This is the 3rd and most advanced set of anti-spam tips in my 3 part article serious. The other two are here:
If you want to stop spam… I mean really stop spam, it will take some set up effort and some mild, continuous effort (very mild), but in the long run, it will be WELL worth it. You don’t have to be an expert computer user to do any of this, but you do need to follow directions and have patience. The following expert tips are the 3rd and most advanced part in my 3 part series on putting an end to spam. These 3 parts are NOT consecutive parts. You can do any one of the 3, depending on how fortified you want to make your inbox. The more fortified, the more work. This part is the most work of the 3 and is also the most effective. If you follow these steps, it will be a RARE occasion when (or IF) you ever receive another spam message. I’ve been doing this for years and have only received a small handful (less than 10) spam messages in about 10 years!!!! THIS REALLY WORKS!!!
Here we go:
- Buy a domain name. They’re only like $10/year. If you register for more than a year, the price/year goes down. I recommend doing so via godaddy.com. They’ve got good pricing and lots of features.
- If you’re not familiar with what a domain name is, that’s the part of a web address that ends in .com or .net or .org (or several others). For example: google.com is a domain name. You can register your own name (if it’s not already taken). If the name you want is taken, there’s an infinite number of them to choose from.
- Use Google hosted domains to set up GMail, but with YOUR OWN domain name (http://google.com/a), so say you registered JohnSmith.com, you can set up your GMail as me@JohnSmith.com, instead of JohnSmith12345@gmail.com.
- With your own domain, you still have all the cool, infinite aliases like you do with regular GMail (see How to Stop SPAM: Advanced Tips), plus you’ve got it on your own domain and plenty of other really cool features you DON’T get with regular GMail (did I mention this is all FREE??? except for the domain name registration, of course).

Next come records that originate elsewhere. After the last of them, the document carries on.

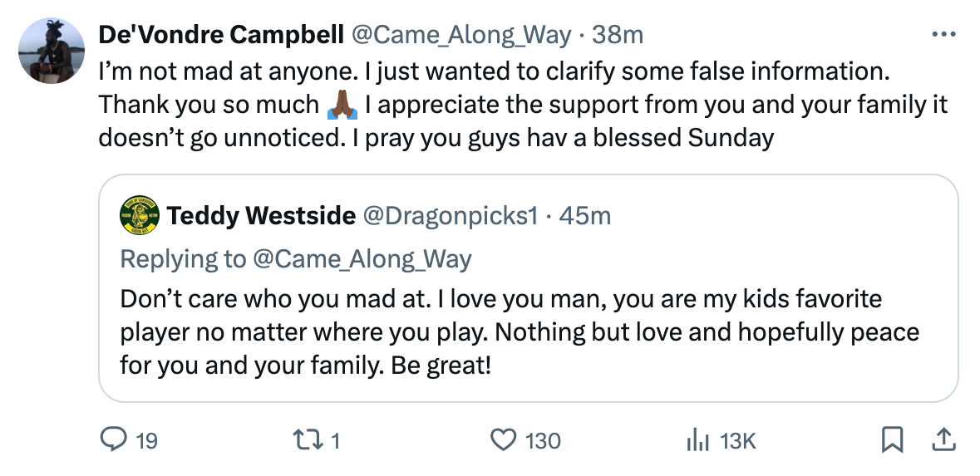The image size is (980, 476).
Task: Click the Replying to @Came_Along_Way line
Action: coord(296,259)
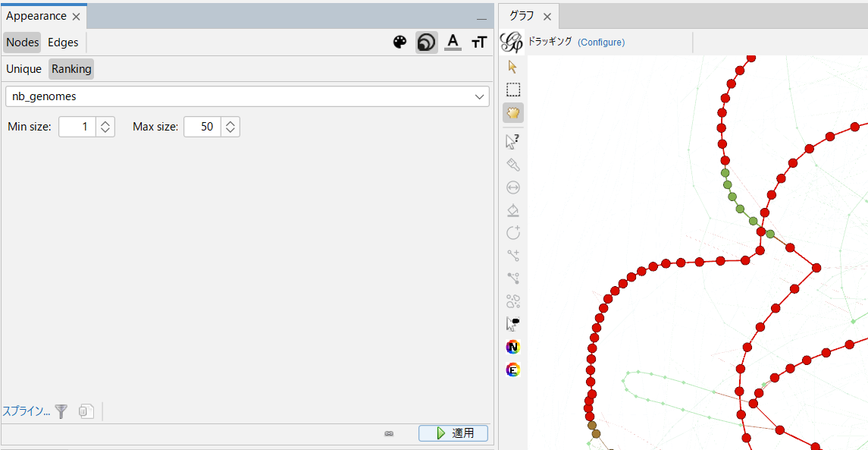Switch to the グラフ tab
868x450 pixels.
[x=522, y=15]
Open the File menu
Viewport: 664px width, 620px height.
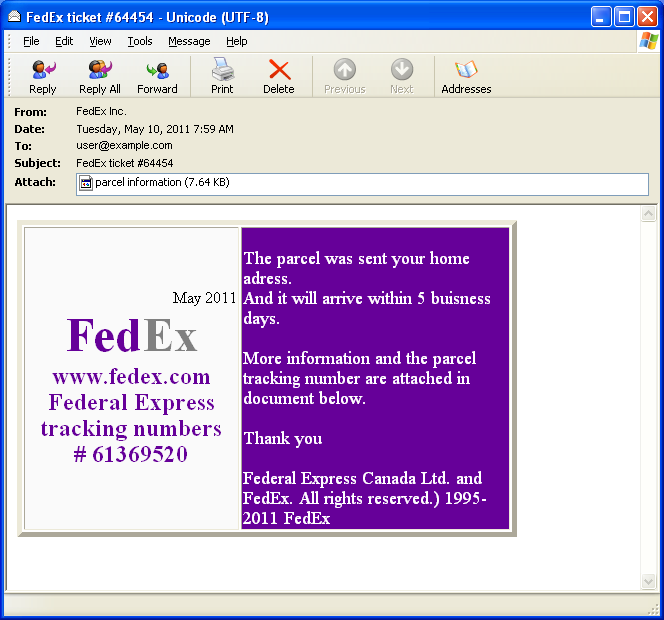(31, 41)
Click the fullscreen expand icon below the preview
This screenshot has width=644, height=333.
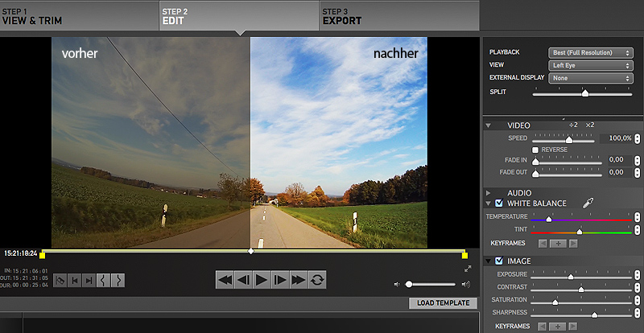(x=467, y=269)
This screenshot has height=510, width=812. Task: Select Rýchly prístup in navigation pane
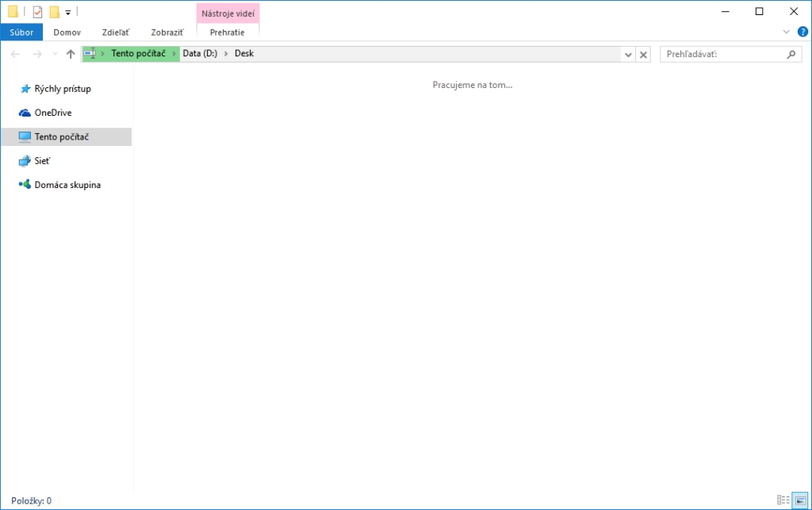pyautogui.click(x=62, y=89)
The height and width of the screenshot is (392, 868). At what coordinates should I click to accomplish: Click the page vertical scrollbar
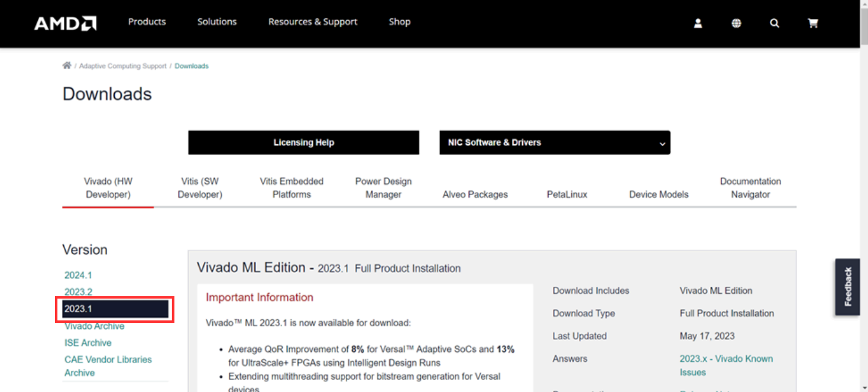864,207

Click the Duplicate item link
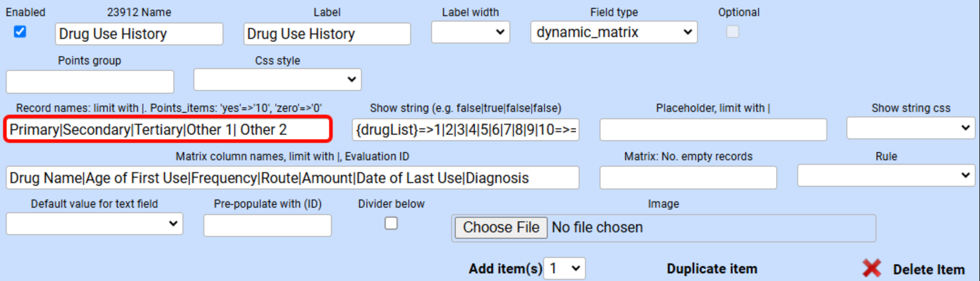pos(712,269)
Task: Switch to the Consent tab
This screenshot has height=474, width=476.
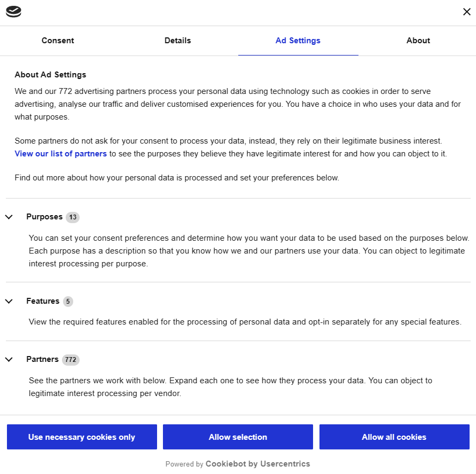Action: coord(57,41)
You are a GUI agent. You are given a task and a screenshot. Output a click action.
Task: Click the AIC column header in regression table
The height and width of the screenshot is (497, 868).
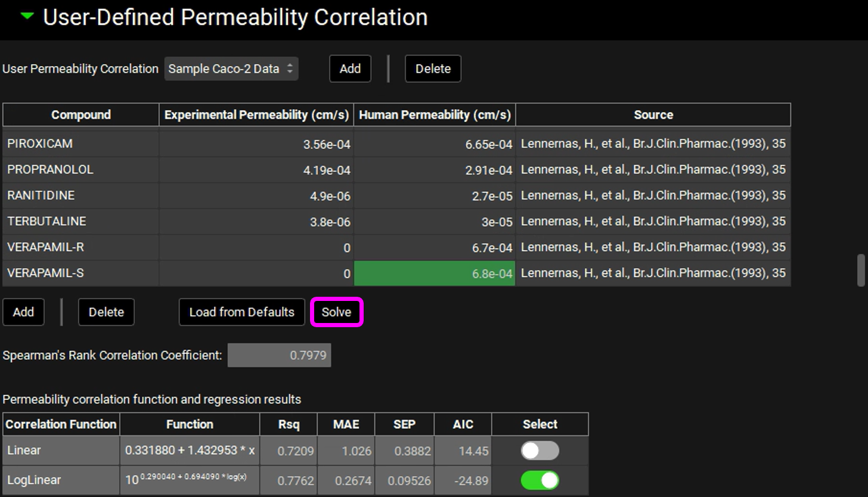[x=463, y=424]
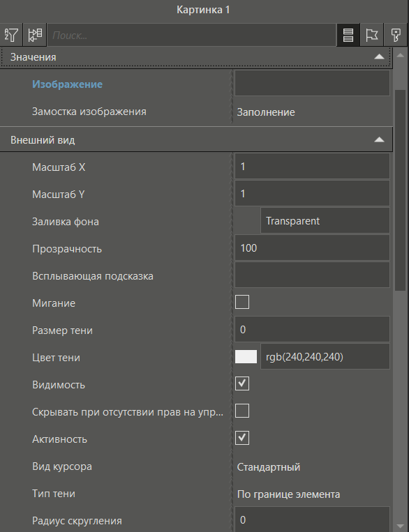Collapse the Значения section arrow
This screenshot has width=409, height=532.
pos(379,56)
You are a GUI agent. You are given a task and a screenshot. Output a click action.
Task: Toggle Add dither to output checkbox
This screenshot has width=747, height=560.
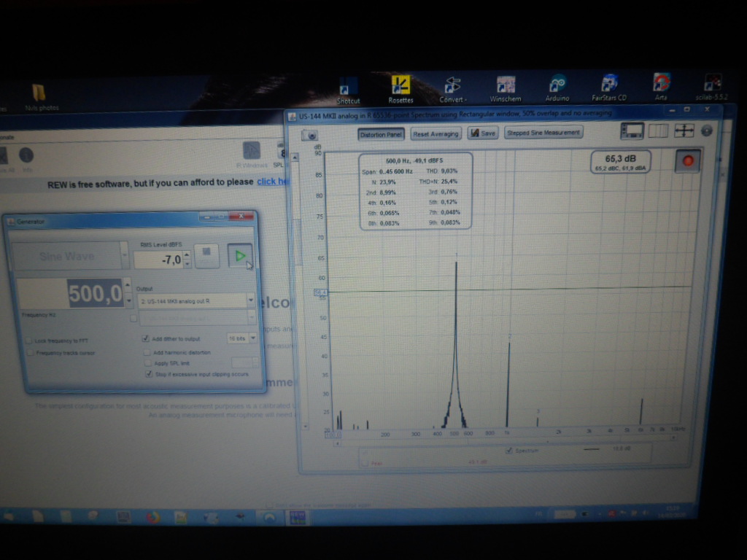tap(146, 339)
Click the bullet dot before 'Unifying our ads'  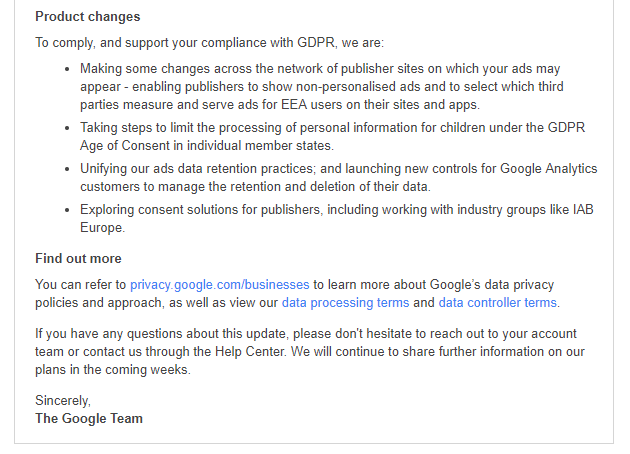67,170
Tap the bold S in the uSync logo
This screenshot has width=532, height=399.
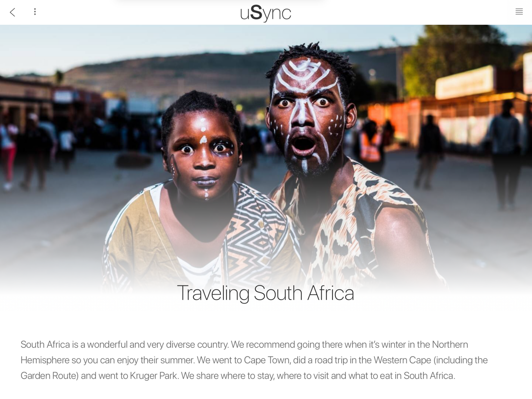[x=256, y=12]
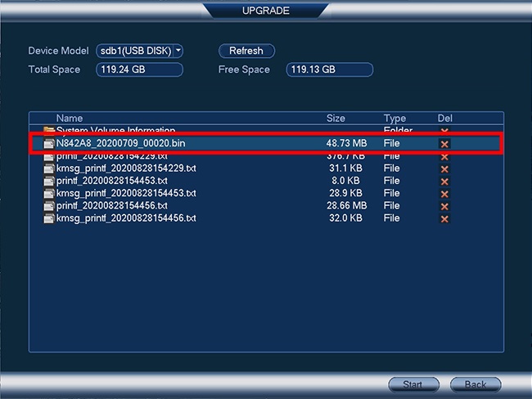
Task: Open the Device Model dropdown
Action: point(139,51)
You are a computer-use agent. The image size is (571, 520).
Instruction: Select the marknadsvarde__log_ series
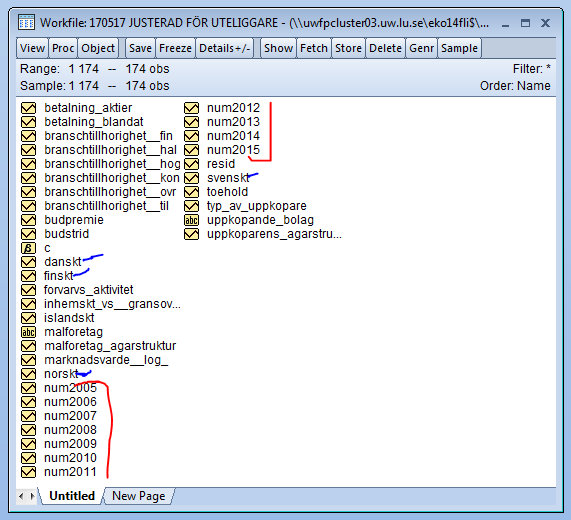tap(106, 360)
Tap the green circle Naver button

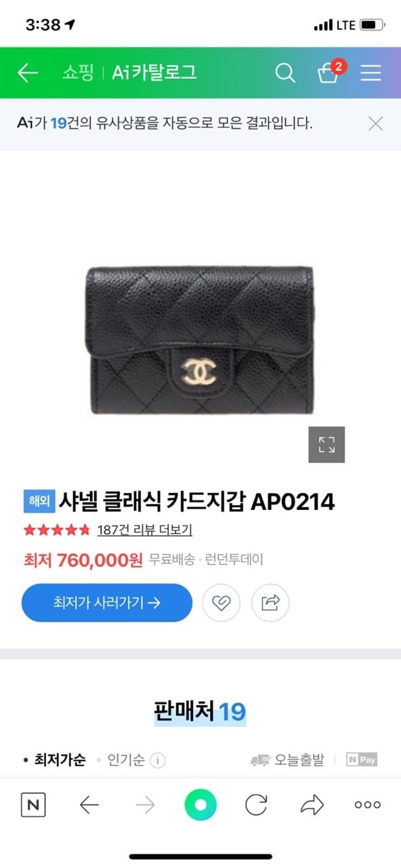(x=201, y=805)
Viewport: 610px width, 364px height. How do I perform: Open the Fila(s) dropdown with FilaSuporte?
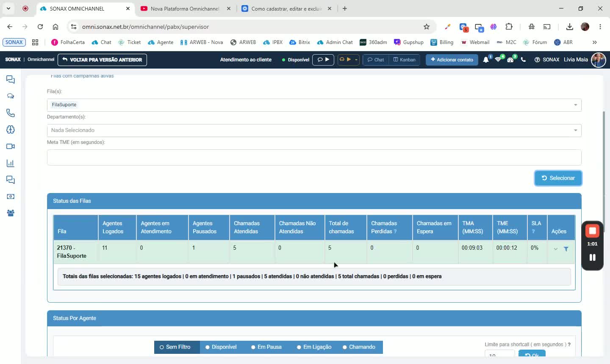[x=314, y=105]
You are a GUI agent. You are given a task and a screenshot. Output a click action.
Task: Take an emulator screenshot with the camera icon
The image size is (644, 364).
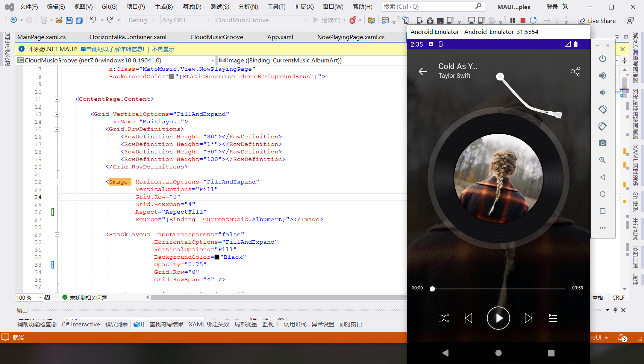coord(602,143)
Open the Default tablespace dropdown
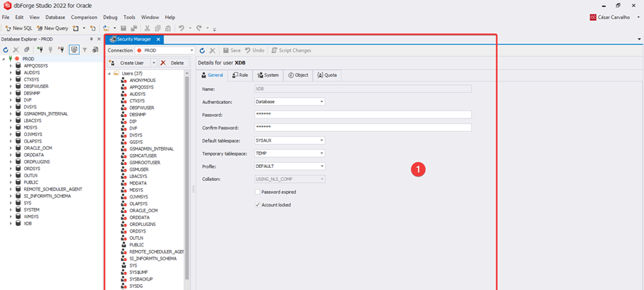644x290 pixels. [x=322, y=140]
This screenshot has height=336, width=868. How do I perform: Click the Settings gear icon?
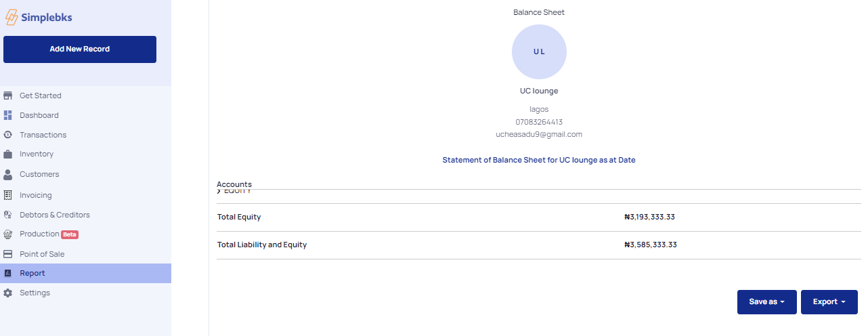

You can create up to 20 fully loaded E-Mail accounts on your free domain hosted account (each with their own inbox and each with their own log in and calendar, and Google docs, etc…). If you need more, you can pay a nominal fee to Google.
Each of these 20 accounts can have up to 25 aliases (in addition to the infinite plus sign (+) on-the-fly addresses I described in How to Stop SPAM: Advanced Tips). These 25 aliases do NOT have a + sign in them. So, you could have aliases like me@JohnSmith.com, you@JohnSmith.com, SomeOneElse@JohnSmith.com, etc… all going to the same account. Remember, each of the 20 real accounts can have 25 additional aliases, which gives 26 ways to reach an account (without using the on-the-fly address scheme). That gives you 520 unique addresses without using the on-the-fly (+) address scheme. You can also have any (or all) of these accounts automatically forward their received mail to one account, that way you only have to check ONE account and not 20.
Utilize the tips in How to Stop SPAM: Advanced Tips with these new addresses on your own domain.
You can also have a catch-all address for your domain, in case you want to catch e-mail sent to non-existent addresses on your domain. This is good if you enter a non-existent address on some website and forget to create its alias on your own domain. You can also set up filters on the catch all, looking for e-mail addressed to certain addresses, and forward it to a certain account. This is good if you run out of aliases (all 520 available), or if you’d prefer to just set up filters on the catch all instead of setting up aliases.
One fun thing to do is to set up once you’ve busted one of the web sites as a spammer (and you will), is to set up a filter for the address they’re sending you spam on and have it forwarded to their sales or help e-mail address and automatically deleted from your inbox. Then, they’re just spamming themselves! I’ve done this with both BellSouth and Sears. If you sign up for e-mail notifications through any company, then decide you want to unsubscribe, many of them will intentionally delay it for “7 to 10 days for processing”. This is a bunch of BS, and they know it. They get you signed up instantly, they can unsubscribe you instantly. Set up a filter to their sales and help addresses too. They’re only annoying themselves. It might also be fun to have spammer A’s spam forwarded to spammer B’s address and vice versa.